中江有里、6年ぶり小説は披露宴が舞台「私が結婚式に出席するのが好きな理由」

中江有里、6年ぶり小説は披露宴が舞台「私が結婚式に出席するのが好きな理由」
中江有里さん 撮影/坂本利幸

 女優であり作家としても活躍中の中江有里さんが、6年ぶりの小説『残りものには、過去がある』を刊行した。物語の舞台は、若く美しい花嫁と、カバのような体形の中年男性との結婚披露宴が行われている老舗ホテル。



 披露宴会場のテーブルのひとつはワケありの招待客の席で、幸せの絶頂にいるかのように見える新郎新婦には、2人だけの秘密があった……。本作は披露宴に集った人々の人生を通し、家族や幸せのあり方を問いかける連作短編集だ。



■儀式としての結婚式に興味があった

「私自身、結婚式に出席するのが好きなんです。式場には知らない人がたくさんいて、でも、誰もが新郎新婦のなんらかの関係者で、自分もそこに着飾って出かけていく。
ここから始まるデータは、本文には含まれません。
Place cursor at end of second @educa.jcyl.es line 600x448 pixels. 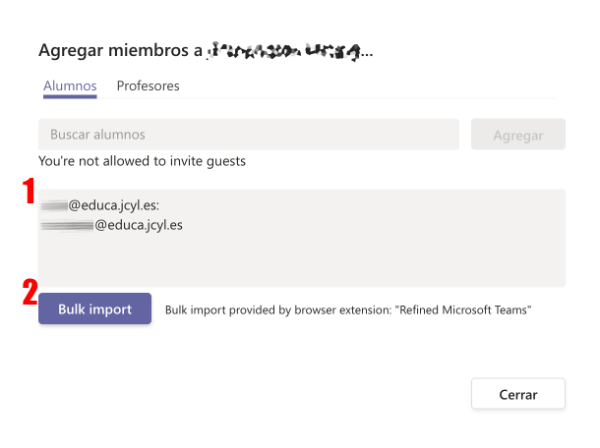tap(183, 225)
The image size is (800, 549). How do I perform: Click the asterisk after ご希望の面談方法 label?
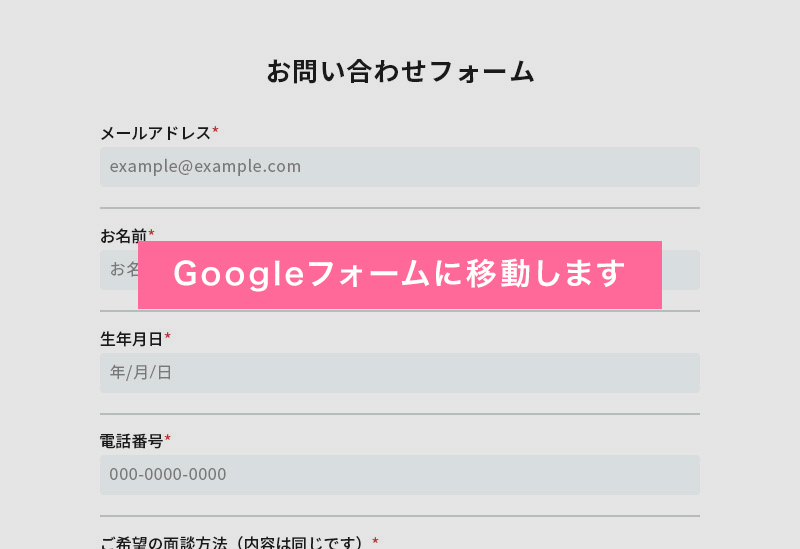(375, 541)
 これってちょっとした非日常的な体験ですよね。以前から結婚式というシチュエーションがおもしろいなと感じており、1度、小説にしてみたいと思っていたんです」



 中江さんはもうひとつ、結婚式におもしろさを感じる点があるという。



「人は成長過程において、入学式や成人式といった儀式があって“おめでとう”と祝ってもらえますよね。でも、二十歳を過ぎると還暦まで、無条件に祝ってもらえる儀式はないんです。そんな中で結婚式というのは、自分たちで計画して自分たちを祝う儀式ですから。ひとつの儀式としてもすごく興味がありました」



 本作は6編の短編から構成されており、1作目の『祝辞』は、祝辞を述べる新婦の友人、栄子の視点で描かれている。実は、栄子はレンタル友達だった。